• Exercise brief
Leave out the pictures and repeat exactly the lines from the one containing "Image resolution: width=952" through the end of the records.

• Input data
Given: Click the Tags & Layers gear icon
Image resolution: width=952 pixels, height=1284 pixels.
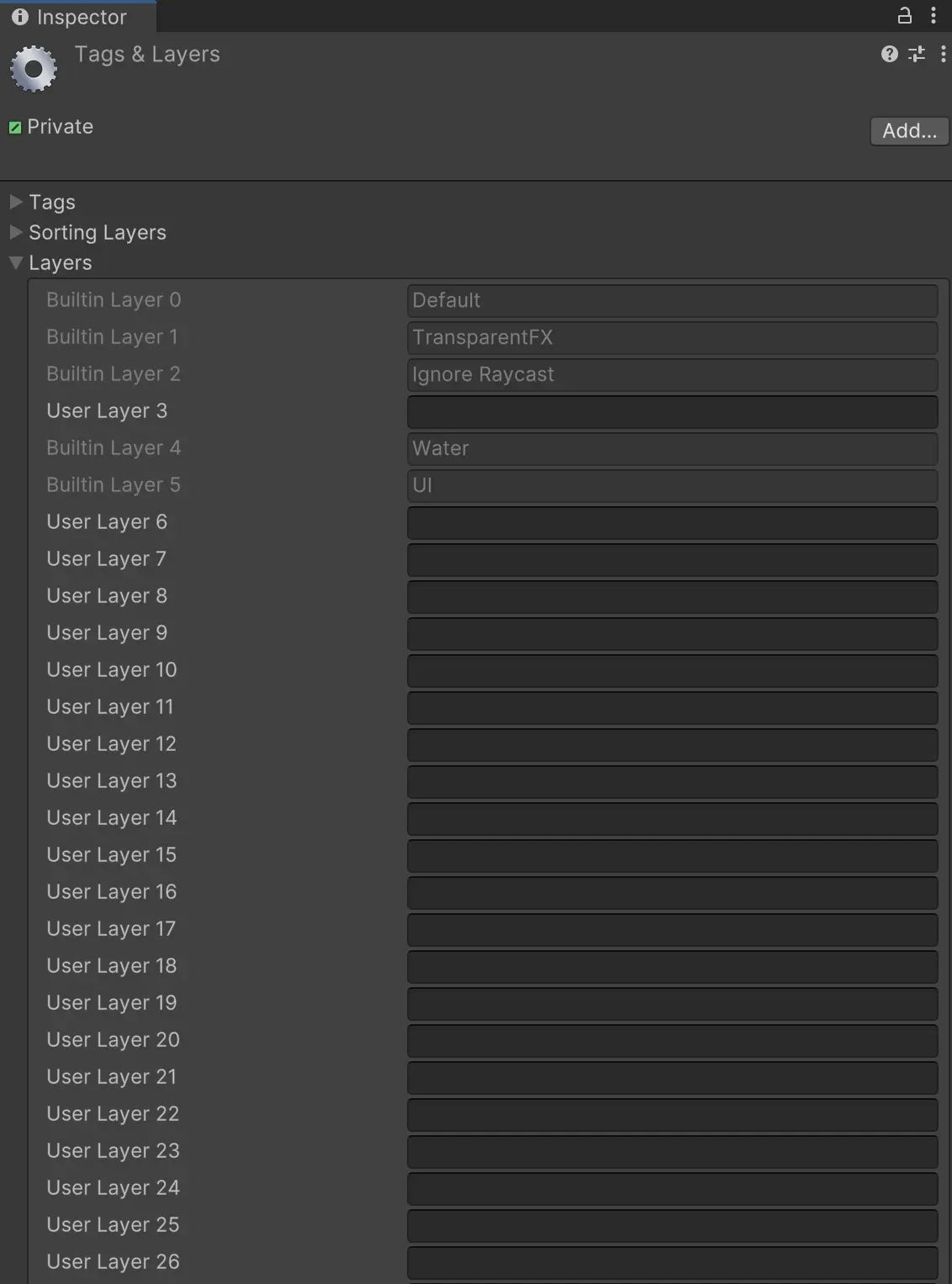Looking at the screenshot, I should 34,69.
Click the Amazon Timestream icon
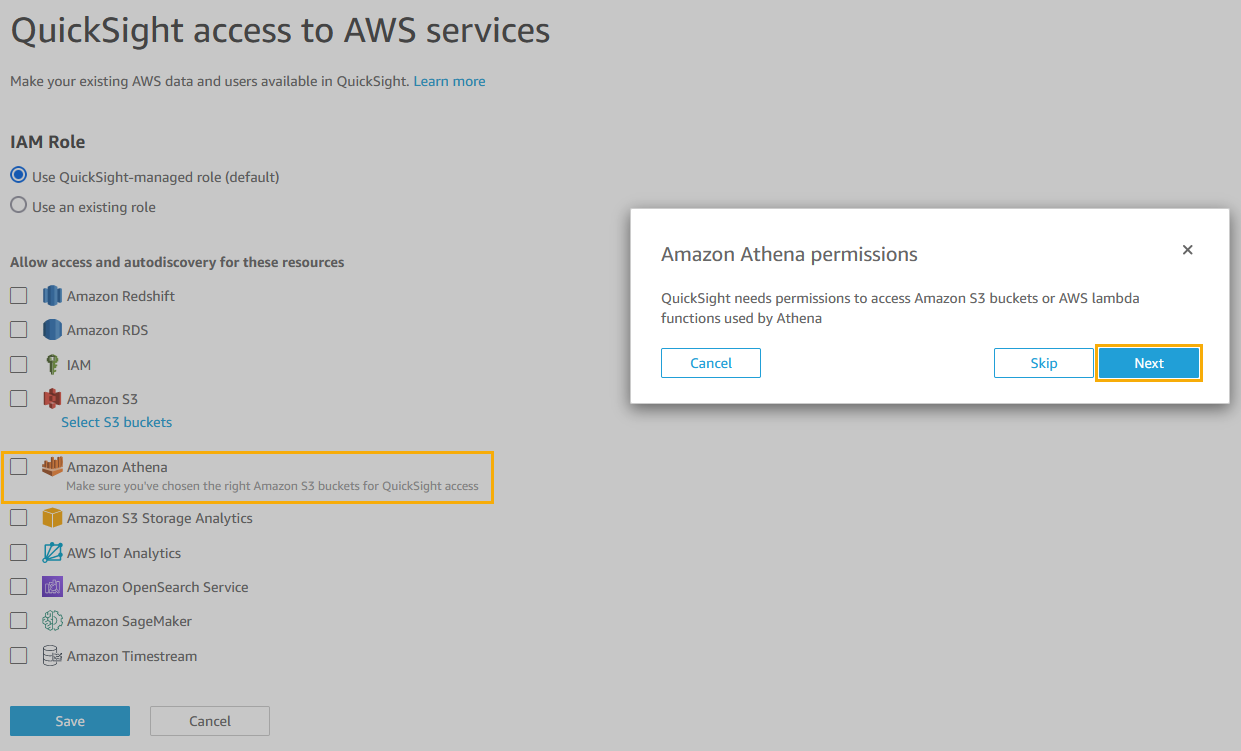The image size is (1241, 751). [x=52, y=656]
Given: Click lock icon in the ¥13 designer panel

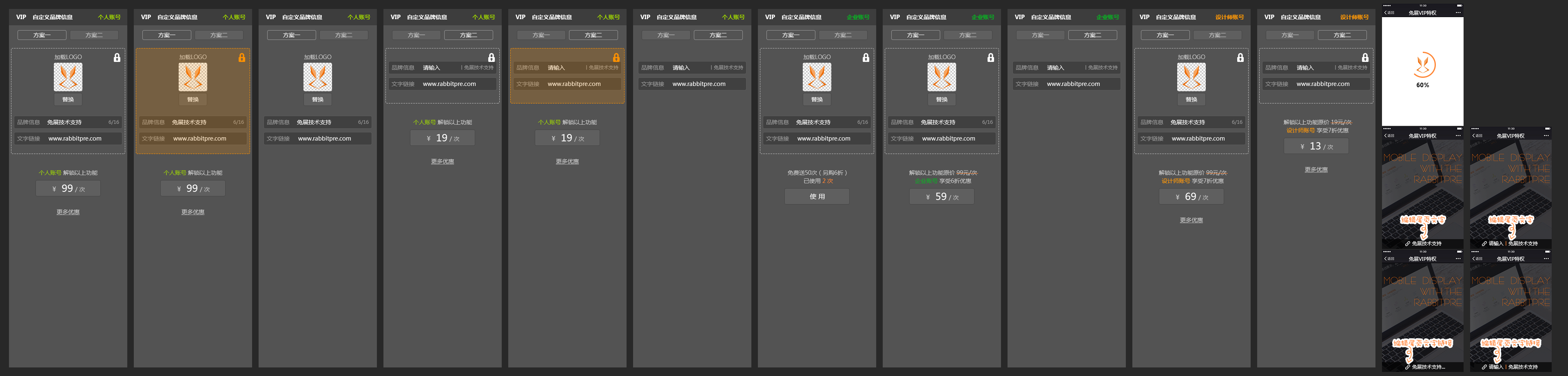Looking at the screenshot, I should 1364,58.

• Result of the task
Image resolution: width=952 pixels, height=1284 pixels.
Looking at the screenshot, I should 34,69.
Click the Amazon Timestream icon
The image size is (1241, 751). [x=52, y=656]
Given: Click lock icon in the ¥13 designer panel

Looking at the screenshot, I should 1364,58.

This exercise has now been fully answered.